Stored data
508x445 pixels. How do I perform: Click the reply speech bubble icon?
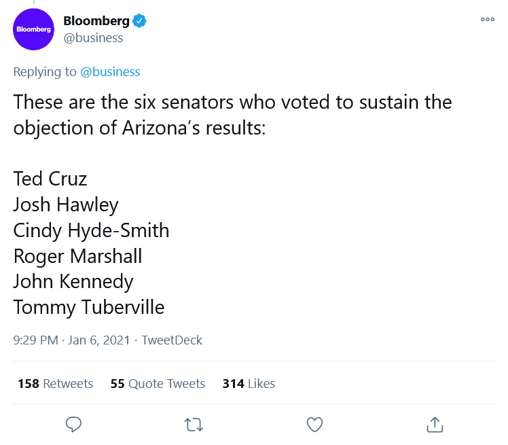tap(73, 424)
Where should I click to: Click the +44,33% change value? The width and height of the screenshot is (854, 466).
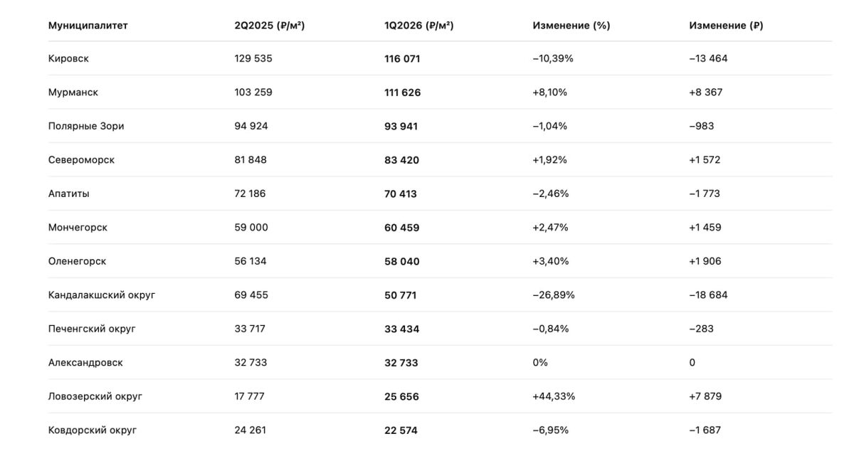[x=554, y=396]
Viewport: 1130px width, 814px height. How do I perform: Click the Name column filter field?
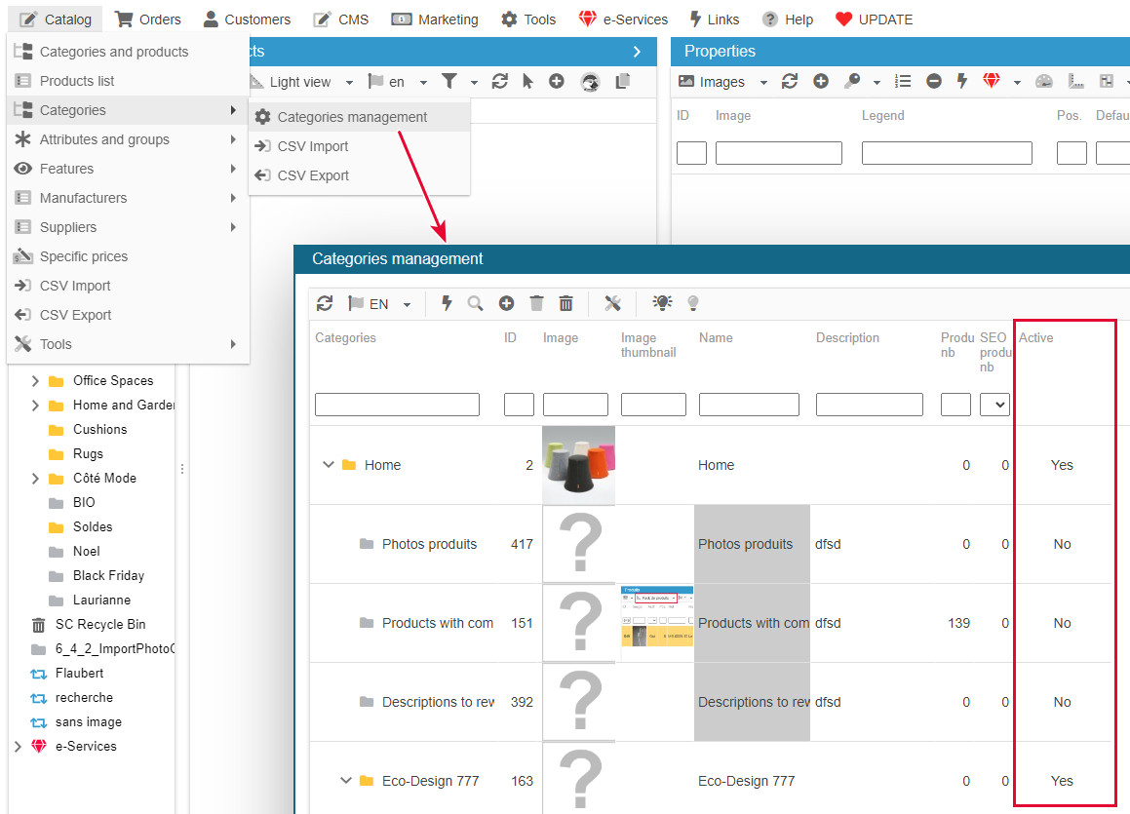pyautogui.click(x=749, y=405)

* * *

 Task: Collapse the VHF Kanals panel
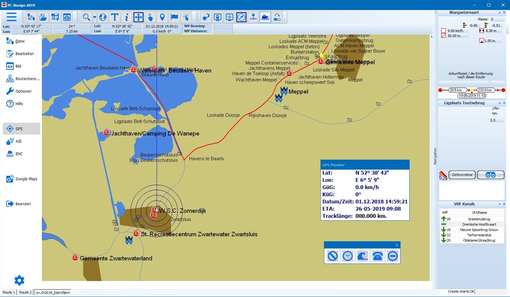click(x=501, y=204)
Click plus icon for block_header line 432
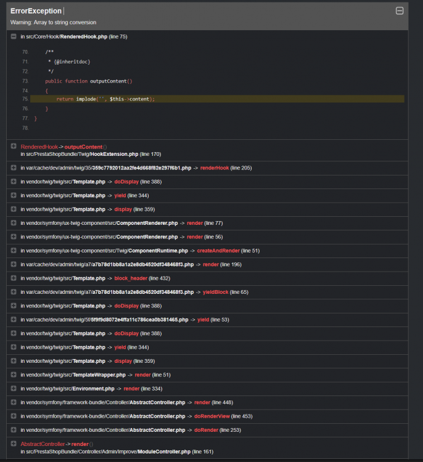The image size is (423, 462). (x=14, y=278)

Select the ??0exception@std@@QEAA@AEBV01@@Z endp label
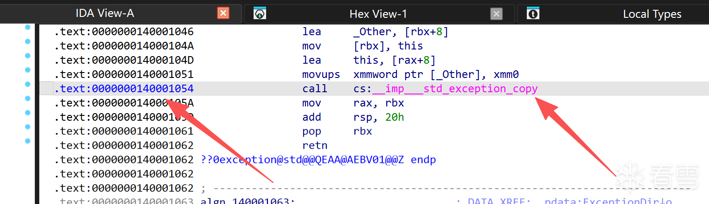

_WORK INSTRUCTIONS_
Using the data above, retype exactly and only the lines from the one containing "Task: Collapse the VHF Kanals panel" up to and including the one containing "Select the ??0exception@std@@QEAA@AEBV01@@Z", with no pictures carried over.

_EXPECTED ANSWER_
 Task: Collapse the VHF Kanals panel
click(x=501, y=204)
Click plus icon for block_header line 432
The image size is (423, 462). (x=14, y=278)

Select the ??0exception@std@@QEAA@AEBV01@@Z endp label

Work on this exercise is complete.